Haiti Broilers, un succès hypothéqué par la concurrence déloyale

Le Nouvelliste | Publié le : 2013-01-14
Carl-Henry CADET aloccarlo@hotmail.com
Le manque de régulation à la frontière haïtiano-dominicaine limite les capacités de développement des entreprises établies en Haïti, avec des conséquences délétères sur l’emploi. Lors de sa récente visite de l’entreprise Haiti Broilers de Planta Laffiteau, le ministre du Commerce et de l’Industrie, Wilson Laleau s’en est bien rendu compte…
Dans l'usine de Haiti Broilers, quelques ouvriers au travail
Dans l’usine de Haiti Broilers, quelques ouvriers au travail
Carl-Henry CADET

10h27. A cette heure de la matinée, le moulin principal de Haiti Broilers dégage une forte odeur de riz et de petit mil. Dans la salle des machines,  les moteurs grondent sans répit. Quelques opérateurs soupèsent, contrôlent, déplacent… Rien n’est laissé au hasard. Grâce à l’informatique, le contenu de chaque sac atteint, ou même dépasse, les standards internationaux de qualité.

Commandées à distance par le gestionnaire de production, les  diverses machines transforment les matières premières en concentrés pour l’alimentation des volailles. En bout de chaîne, quatre ouvriers mettent en sac les produits finis. Presque tout s’effectue mécaniquement. Plus tard, un camion-remorque transportera ces marchandises fraîchement emballées pour la distribution. Destination : le marché local.
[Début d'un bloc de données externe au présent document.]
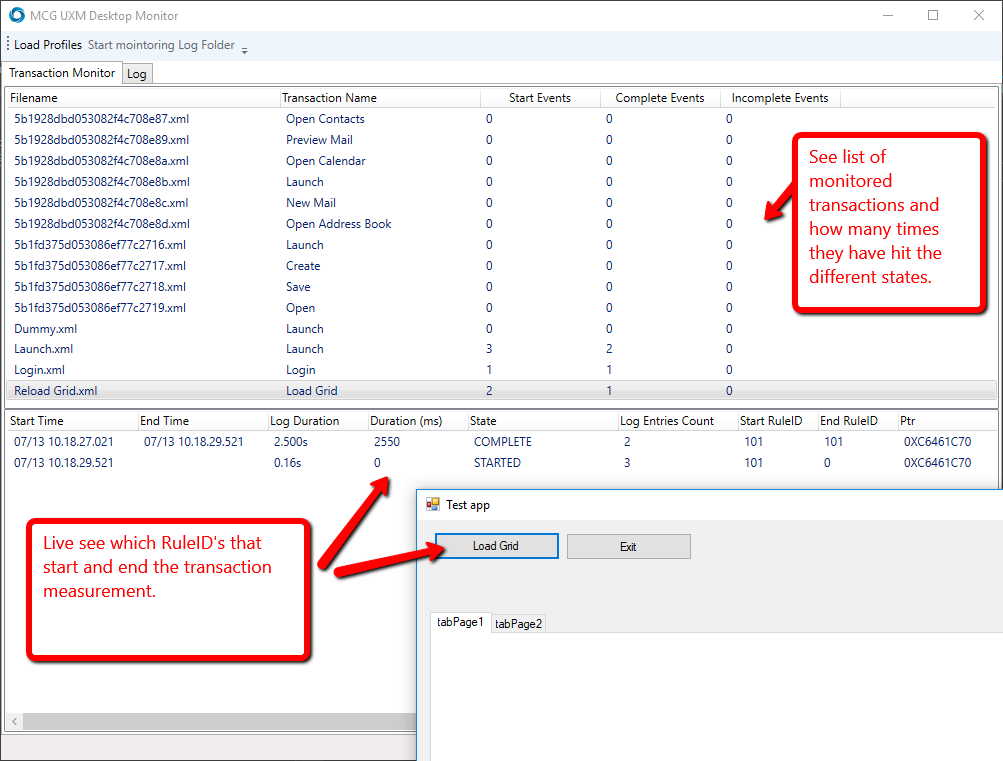This screenshot has width=1003, height=761.
Task: Sort by the Filename column header
Action: point(34,98)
Ce jeudi, c’est une usine bouillonnante d’activités qui reçoit la visite du ministre du Commerce et de l’Industrie : le secteur public rencontre le secteur privé. En deux heures à peine, le ministre guidé par les responsables de l’entreprise fait le tour d’un des centres de production. L’ambiance est cordiale, on partage des informations, on échange à huis-clos. Représenté par la responsable du programme de partenariat public-privé, Marie-Josée Garnier, le ministère des Finances est aussi de la partie.

Le grand absent, c’est le ministère de l’Agriculture, constatent les officiels. Car derrière les machines de Haiti Broilers, c’est tout un pan de la filière avicole locale qui participe à l’activité de l’entreprise. En plus des aliments pour le bétail, celle-ci vend des poulets de chair et des œufs, en même temps qu’elle fournit de l’équipement et des conseils techniques aux éleveurs de volailles. Près de 40 % des intrants (maïs, petit mil, paille de riz, mélasse, etc.) proviennent du terroir, ce qui représente un débouché intéressant pour les cultivateurs locaux. En fait, plus de 3000 personnes profitent directement ou indirectement des activités de l’entreprise…

Fondée depuis environ un an, Haiti Broilers est le fruit d’un « joint venture » entre un groupe d’entrepreneurs haïtiens et Jamaica Broilers, le leader du marché des volailles et de l’alimentation des animaux en Jamaïque. Avec 10 millions de dollars d’investissement étranger, cette compagnie haitiano-jamaïcaine génère aujourd’hui 80 emplois directs. “Il y a une grande opportunité pour faire des affaires en Haiti “, estime Cristopher Levy, président et directeur exécutif de Jamaica Broilers. Néanmoins, la compagnie n’exploite que 40 % de ses capacités de production.  «  Le manque de régulation de la filière nous empêche de nous développer normalement », soupire le PDG jamaïcain, expliquant que la qualité des produits est loin d’être la règle sur le marché haïtien…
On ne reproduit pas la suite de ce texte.